In [142]:
import numpy as np

import matplotlib.pyplot as plt
%matplotlib inline
# This line is only needed if you have a HiDPI display
%config InlineBackend.figure_format = 'retina'

from sklearn.datasets import make_blobs, make_circles, make_moons
from sklearn.preprocessing import StandardScaler

In [143]:
class SMOModel:
    """Container object for the model used for sequential minimal optimization."""
    
    def __init__(self, X, y, C, kernel, alphas, b, errors):
        self.X = X               # training data vector
        self.y = y               # class label vector
        self.C = C               # regularization parameter
        self.kernel = kernel     # kernel function
        self.alphas = alphas     # lagrange multiplier vector
        self.b = b               # scalar bias term
        self.errors = errors     # error cache
        self._obj = []           # record of objective function value
        self.m = len(self.X)

[Dataset records]

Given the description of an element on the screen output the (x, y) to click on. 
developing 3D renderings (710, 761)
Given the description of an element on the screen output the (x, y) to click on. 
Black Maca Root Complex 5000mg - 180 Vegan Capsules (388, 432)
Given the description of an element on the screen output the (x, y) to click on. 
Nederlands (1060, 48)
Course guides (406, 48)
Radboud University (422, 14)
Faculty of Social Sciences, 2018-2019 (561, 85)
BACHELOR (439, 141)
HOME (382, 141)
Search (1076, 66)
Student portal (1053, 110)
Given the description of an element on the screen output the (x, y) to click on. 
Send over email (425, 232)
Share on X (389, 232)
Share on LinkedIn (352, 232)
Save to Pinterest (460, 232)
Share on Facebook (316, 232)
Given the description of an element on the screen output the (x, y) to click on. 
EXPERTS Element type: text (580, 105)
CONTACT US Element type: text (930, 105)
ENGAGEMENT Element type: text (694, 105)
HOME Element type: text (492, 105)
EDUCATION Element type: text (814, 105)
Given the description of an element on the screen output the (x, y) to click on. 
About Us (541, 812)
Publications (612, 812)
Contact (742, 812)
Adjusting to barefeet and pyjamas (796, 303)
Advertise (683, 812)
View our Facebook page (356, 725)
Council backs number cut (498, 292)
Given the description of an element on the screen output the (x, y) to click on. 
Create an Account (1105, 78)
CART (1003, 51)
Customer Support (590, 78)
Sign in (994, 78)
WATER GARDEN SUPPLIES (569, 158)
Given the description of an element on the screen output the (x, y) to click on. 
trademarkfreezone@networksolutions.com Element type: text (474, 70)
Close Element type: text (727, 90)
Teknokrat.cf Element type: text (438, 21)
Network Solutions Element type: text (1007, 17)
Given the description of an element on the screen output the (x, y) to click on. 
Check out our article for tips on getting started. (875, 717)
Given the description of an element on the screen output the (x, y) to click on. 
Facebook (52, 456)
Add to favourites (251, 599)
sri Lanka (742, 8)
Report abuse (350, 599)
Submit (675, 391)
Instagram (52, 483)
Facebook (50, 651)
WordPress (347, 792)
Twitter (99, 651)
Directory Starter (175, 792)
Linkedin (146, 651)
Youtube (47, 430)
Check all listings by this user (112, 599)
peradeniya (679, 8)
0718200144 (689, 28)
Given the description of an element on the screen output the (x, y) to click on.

• **EXERCISE REQUIREMENTS**: State whether each statement agrees with the code excerpt: (a) the alphas attribute holds the Lagrange multiplier vector; (b) the retina configuration line is needed on every display; (c) make_classification is imported from sklearn.datasets. Answer yes or no for each, quoting the deciding words of the code excerpt. The records are drawn from a source unrelated to the code excerpt.

• **YOUR RESPONSE**:
(a) Yes: "lagrange multiplier vector"
(b) No: "This line is only needed if you have a HiDPI display"
(c) No: "from sklearn.datasets import make_blobs, make_circles, make_moons"